The Directors have undertaken to the Stock Exchange that, so far as the same may be applicable, they will only exercise the buy-back mandate in accordance with the Listing Rules and the applicable laws of Hong Kong.

No core connected persons (as defined in the Listing Rules) have notified the Company that they have a present intention to sell shares to the Company, or have undertaken not to do so, in the event that the buy-back mandate is approved by the Shareholders.

TAKEOVERS CODE

If as a result of a buy-back by the Company, a Shareholder’s proportionate interest in the voting rights of the Company increases, such increase will be treated as an acquisition of voting rights for the purpose of The Codes on Takeovers and Mergers and Share Buy-backs (the “Takeovers Code”). Accordingly, a Shareholder, or a group of Shareholders acting in concert, could, depending upon the level of increase in shareholding interest(s), obtain or consolidate control of the Company and become obliged to make a mandatory offer in accordance with Rules 26 and 32 of the Takeovers Code.

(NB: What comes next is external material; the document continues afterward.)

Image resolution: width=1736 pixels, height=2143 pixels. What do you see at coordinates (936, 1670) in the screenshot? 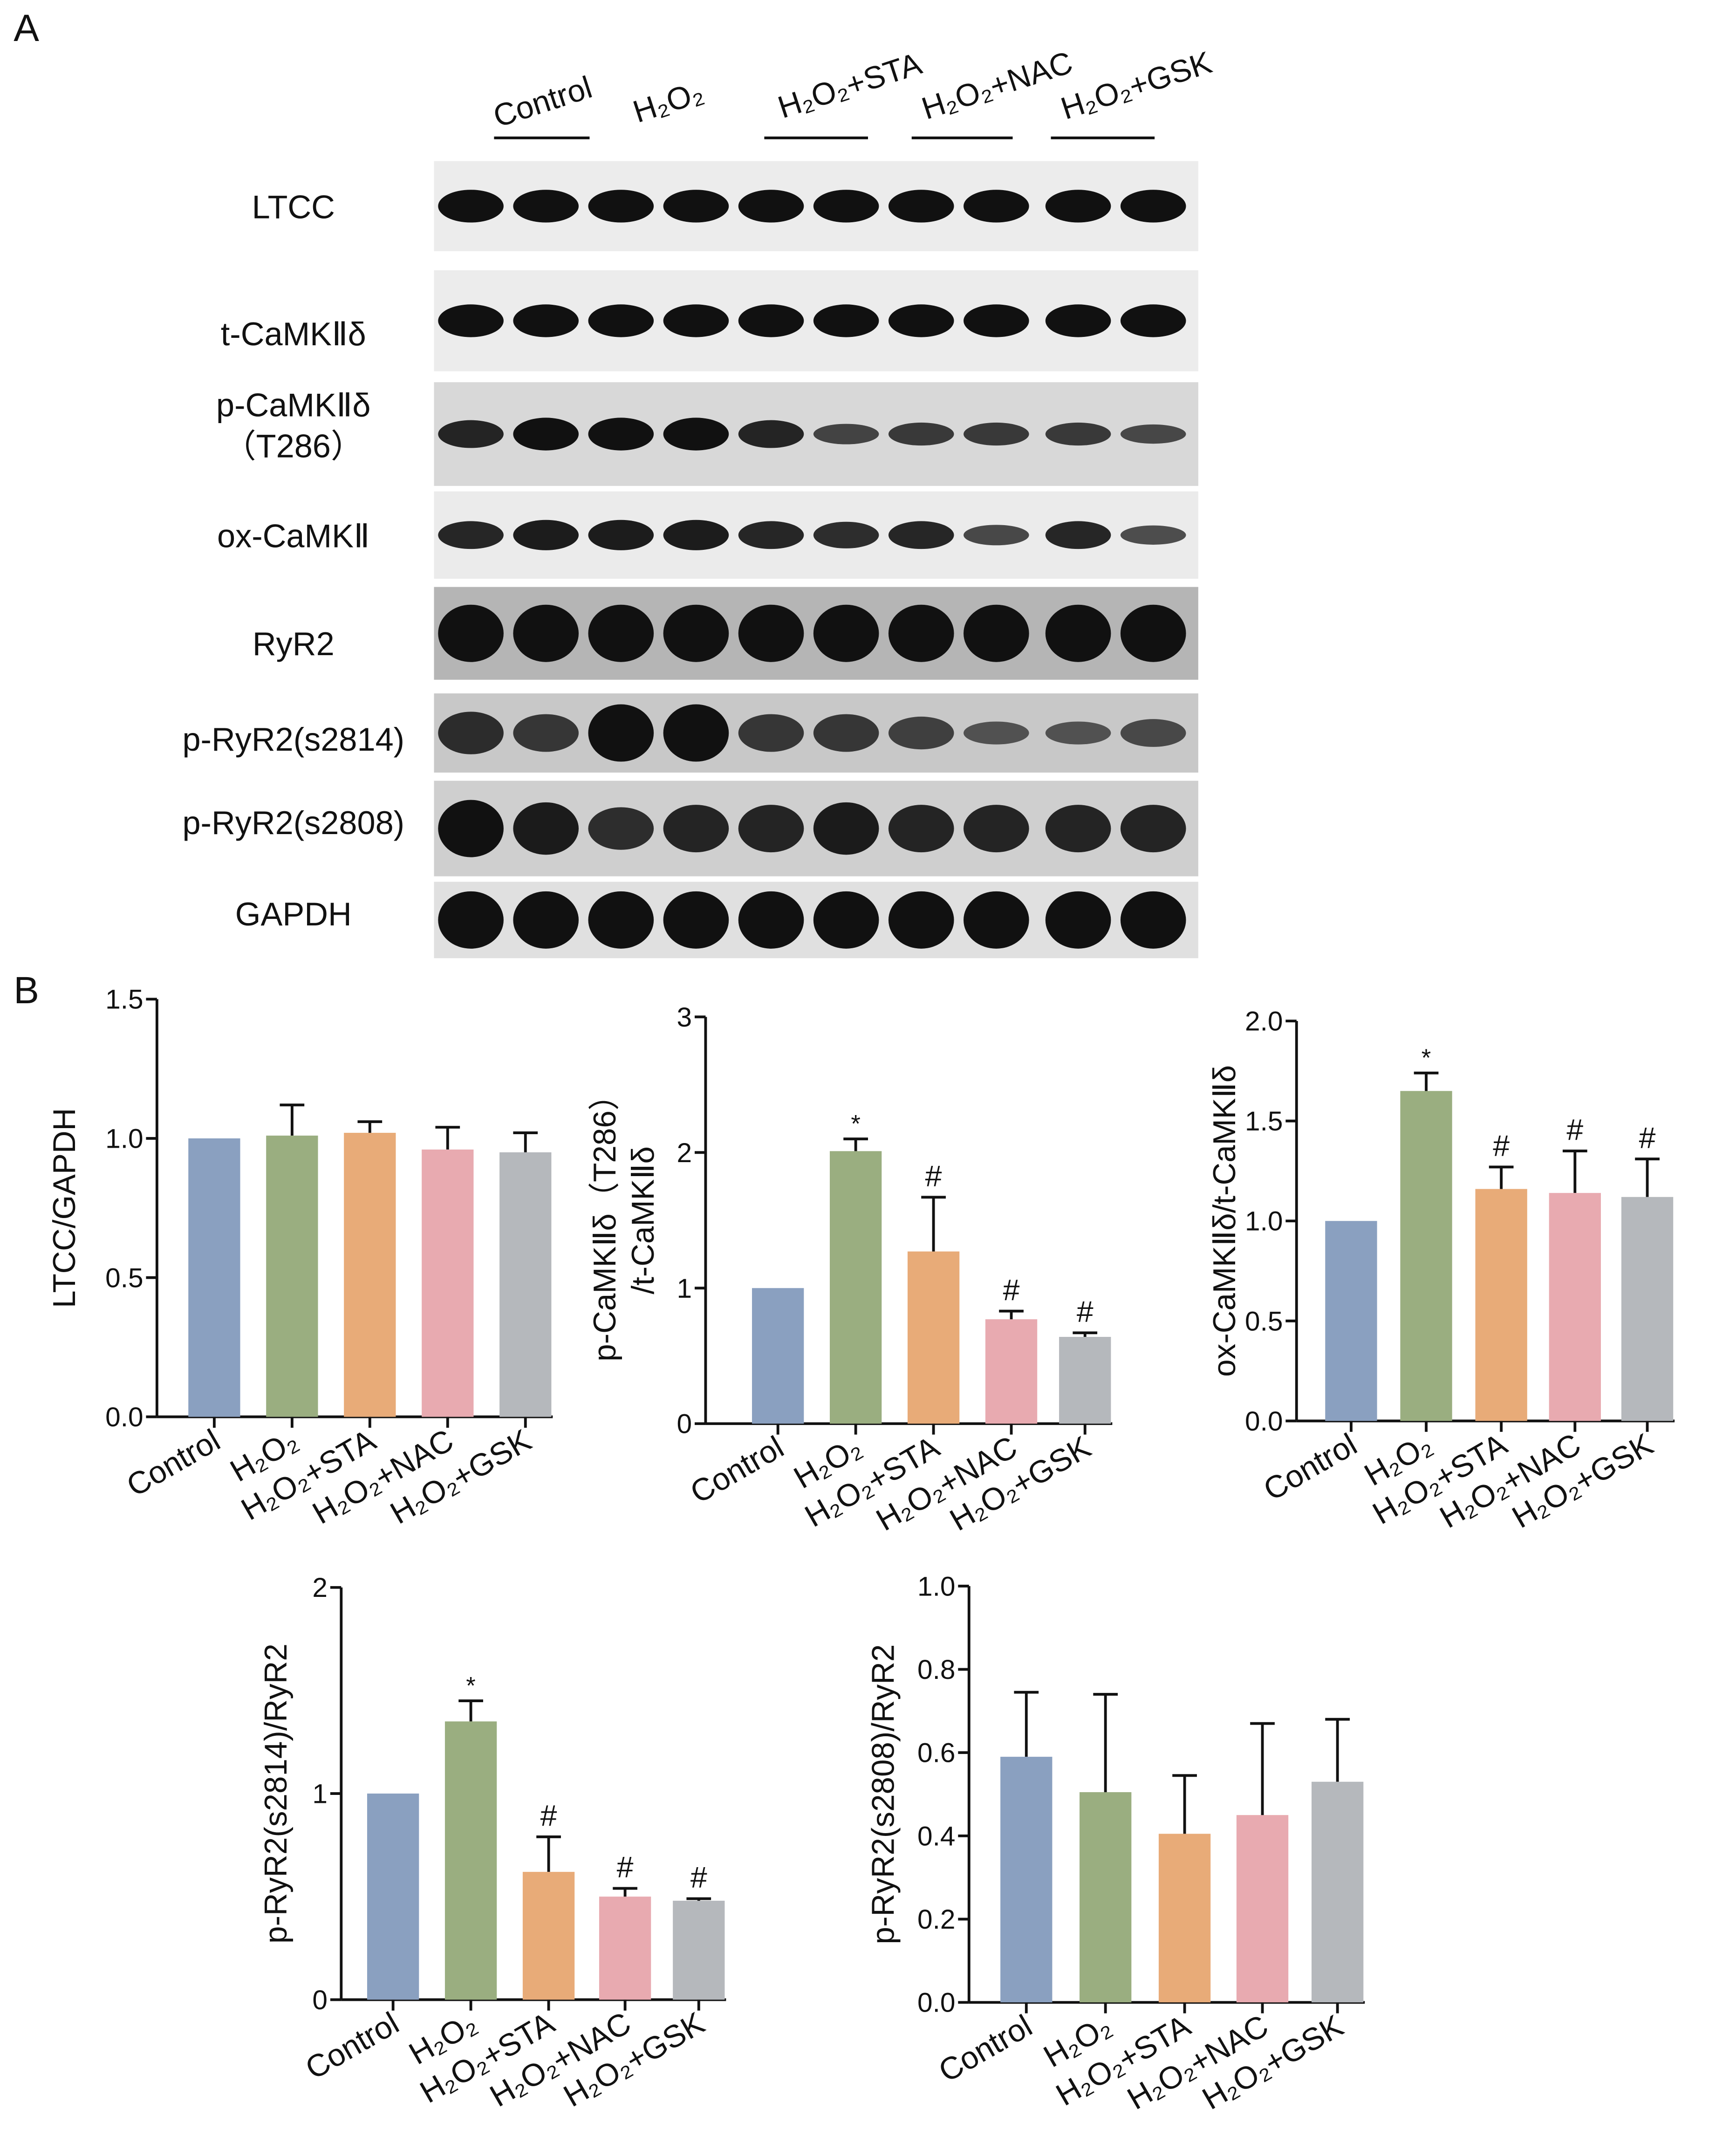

As at the Latest Practicable Date, Mr. Lu Wing Yee, Wayne (an executive director of the Company) and Ms. Chan Koon Fung, in their capacities as the executors of the estate of the late Mr. Lu Sin and in their personal capacities, and parties acting in concert with them together already controlled more than 50 per cent., in aggregate, of the voting rights of the Company. The Directors are not aware of any consequences which may arise under the Takeovers Code as a result of any buy-back made under the buy-back mandate.

SHARE PRICES

The highest and lowest prices at which the shares have been traded on the Stock Exchange during each of the twelve months preceding the Latest Practicable Date were as follows:–

Highest Lowest
HK$ HK$
2017
July 20.600 18.620
August 19.404# 18.540
September 18.800 18.180
October 18.680 18.300
November 18.900 18.200
December 18.300 17.720
2018
January 18.200 17.960
February 18.000 17.280
March 17.900 17.120
April 17.640 17.000
May 17.860 17.000
June 18.000 16.020
July (from 1 July up to Latest Practicable Date) 16.500 15.380

Adjusted due to declaration of special dividend

SHARE BUY-BACK BY THE COMPANY

The Company has not bought back any of its shares (whether on the Stock Exchange or otherwise) in the six months preceding the Latest Practicable Date.